| Available records |
----
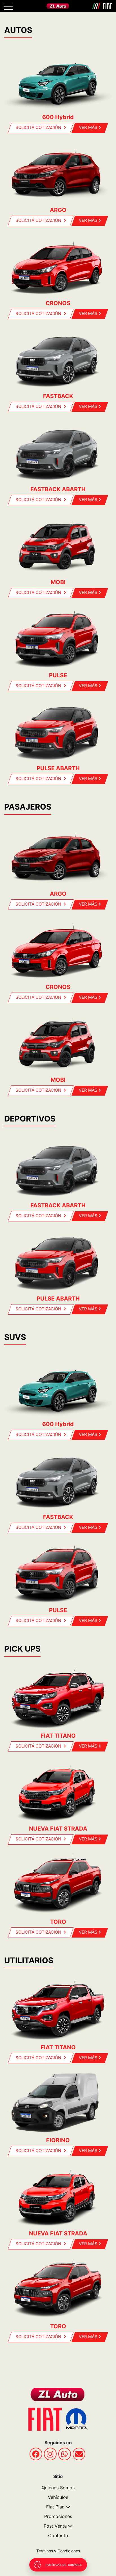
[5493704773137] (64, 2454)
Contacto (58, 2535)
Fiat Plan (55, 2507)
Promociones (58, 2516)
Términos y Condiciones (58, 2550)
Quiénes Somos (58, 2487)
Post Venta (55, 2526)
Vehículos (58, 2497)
----
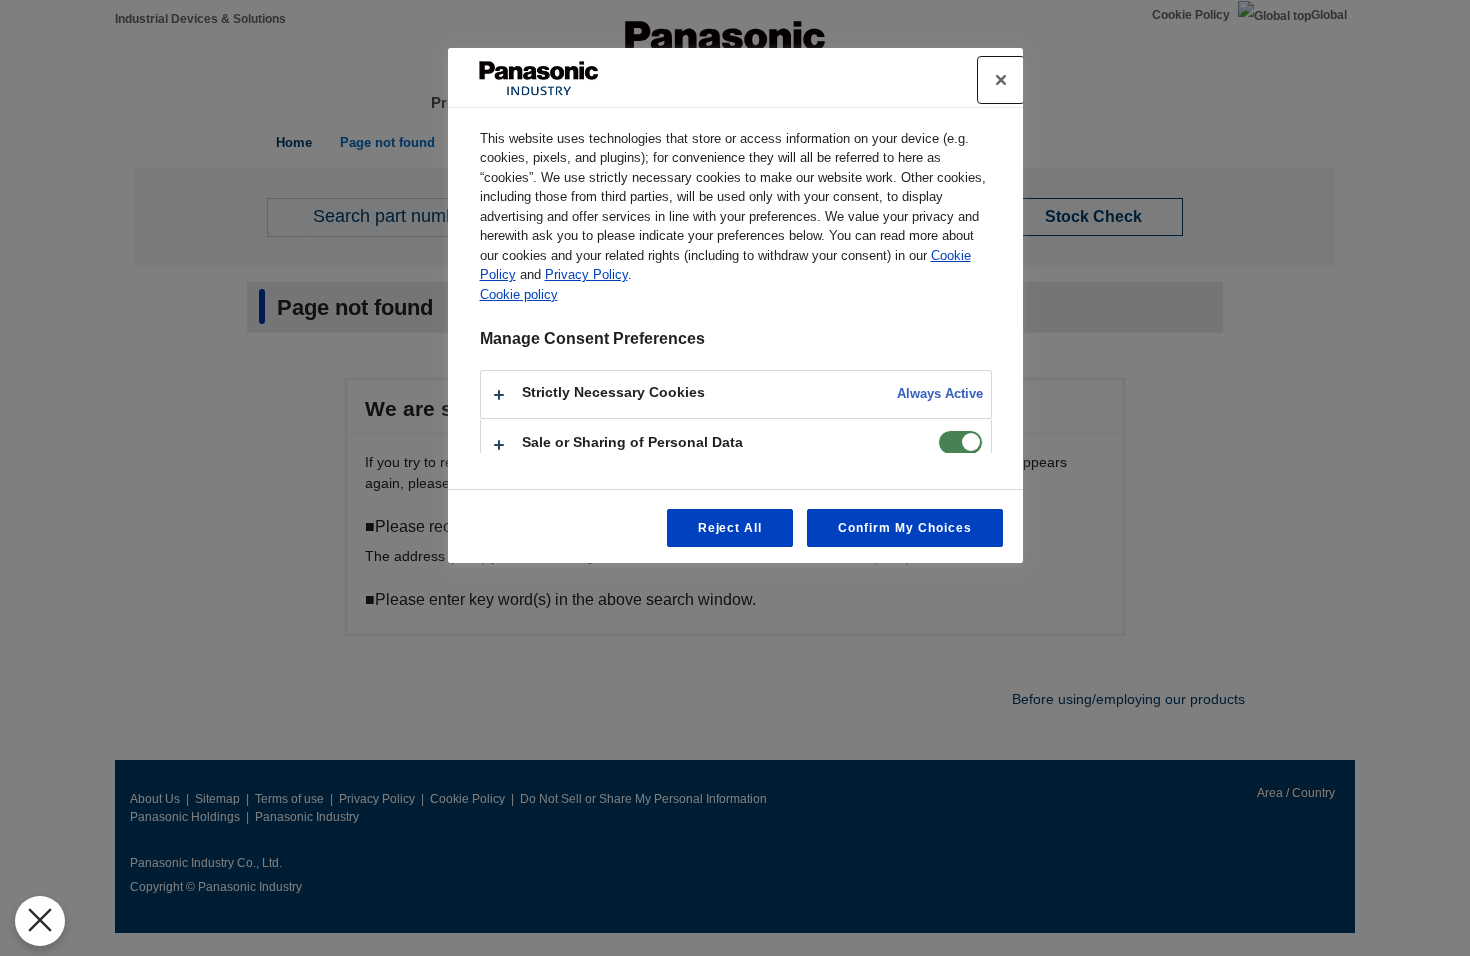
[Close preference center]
----
| What to produce |
From the line containing "[5493704773137] (64, 2454)" down to the line containing "Vehículos (58, 2497)" in the material above, reproduce every line exactly, including the two end lines.

| Finished exercise |
[5493704773137] (64, 2454)
Contacto (58, 2535)
Fiat Plan (55, 2507)
Promociones (58, 2516)
Términos y Condiciones (58, 2550)
Quiénes Somos (58, 2487)
Post Venta (55, 2526)
Vehículos (58, 2497)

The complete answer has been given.